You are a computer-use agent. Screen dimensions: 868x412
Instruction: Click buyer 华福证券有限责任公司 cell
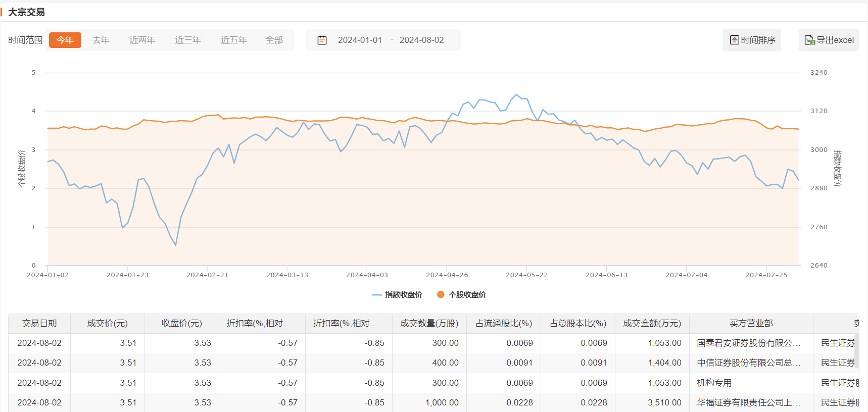point(748,402)
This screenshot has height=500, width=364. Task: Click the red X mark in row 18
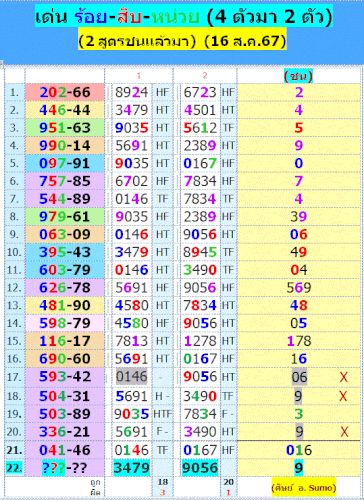pos(343,396)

TASK DIRECTIONS: Restate each entry exactly, omitting pictures.

SOLUTION TO THE EXERCISE:
You are a computer-use agent. Screen dimensions: 868x412
Instruction: Click buyer 华福证券有限责任公司 cell
point(748,402)
This screenshot has height=500, width=364. Task: Click the red X mark in row 18
pos(343,396)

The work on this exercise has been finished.